Trazodone Is Likely a Better Fit If:

• You have insomnia alongside low mood, anxiety, or depressive symptoms.
• You want a low-cost, generic option.
• You have tried CBT-I and a DORA but still need adjunct support.
• Your prescriber is comfortable with off-label use and you understand the evidence limitations.

Trazodone Is Likely Not the Right Fit If:

• You are older than 65 and at fall risk (orthostatic hypotension concern).
• You have a prolonged QTc or take other QT-prolonging drugs.
• You are pregnant (limited safety data).
• You need a drug with strong phase-3 insomnia trial data to guide dose selection.

Switching Between the Two Drugs

You can switch from lemborexant to trazodone or vice versa, but there is no published pharmacokinetic bridging protocol for this specific pair. Because lemborexant has a half-life of approximately 17 to 19 hours, stopping it one night and starting trazodone the next night is generally safe from a pharmacokinetic standpoint. The main practical risk is rebound insomnia, which has been reported with DORA discontinuation in clinical use.

If you are switching because lemborexant is not working, confirm with your prescriber whether you have been taking it long enough (at least two to four weeks) and at the right dose before concluding it has failed.

Switching from trazodone to lemborexant is similarly straightforward pharmacokinetically. Trazodone's half-life at sleep doses is 5 to 9 hours, so same-day switching is possible, though most clinicians prefer a one-night gap to avoid additive sedation on the transition night.

Always involve your prescriber in any switch. Stopping trazodone abruptly after long-term use at antidepressant doses (not sleep doses) can cause discontinuation symptoms including dizziness, irritability, and flu-like feelings.

The CBT-I Baseline: What Both Drugs Miss

Both lemborexant and trazodone treat the symptom of insomnia. Neither addresses the cognitive and behavioral patterns that perpetuate chronic insomnia. The American College of Physicians 2016 clinical practice guideline recommends CBT-I as the first-line treatment for chronic insomnia disorder in adults, ahead of any pharmacotherapy.

CBT-I has been specifically studied in perimenopausal and postmenopausal women. A 2019 RCT published in Sleep Medicine found that digital CBT-I reduced insomnia severity index scores by 7.6 points in midlife women, a clinically meaningful reduction, and the benefit was maintained at six-month follow-up.

If you are considering lemborexant or trazodone, speak with your provider about whether you have access to CBT-I through a therapist, a telehealth platform, or a validated app (Sleepio and Somryst are two FDA-cleared digital CBT-I options).
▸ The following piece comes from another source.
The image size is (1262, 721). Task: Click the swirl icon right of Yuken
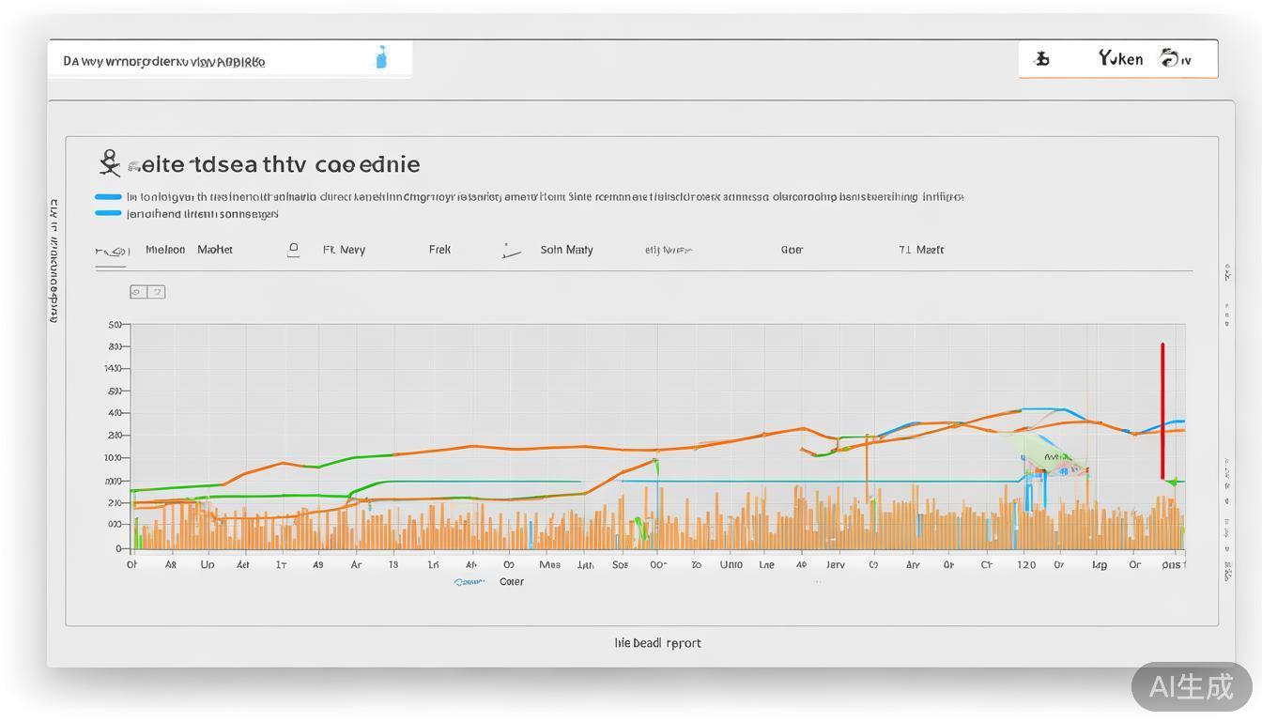(x=1171, y=58)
Medication may be appropriate alongside CBT-I or when CBT-I is unavailable, but not as a substitute.

The Evidence Gap for Women

Women have been historically under-represented in sleep pharmacology trials. SUNRISE-1's 67 percent female enrollment is above average for a drug trial, but published sex-disaggregated efficacy and pharmacokinetic data from that trial remain limited. Mendelson's trazodone review did not report outcomes by sex. What this means practically: the doses and timelines you see cited are derived mostly from mixed-sex populations, and the female-specific dose-response curve is not well characterized for either drug.

WomanRx editorial board member Dr. Elena Vasquez, a NAMS-certified menopause practitioner, notes: "When I see a perimenopausal patient with chronic insomnia, my first question is always whether vasomotor symptoms are driving the wake-ups. If we control those and insomnia persists, then a DORA like lemborexant makes mechanistic sense. Trazodone is useful when mood is part of the picture, but I want patients to understand they are using it off-label for sleep, and that matters for setting expectations."

This evidence gap is a reason to choose a prescriber who is fluent in women's sleep health, not just general sleep pharmacology.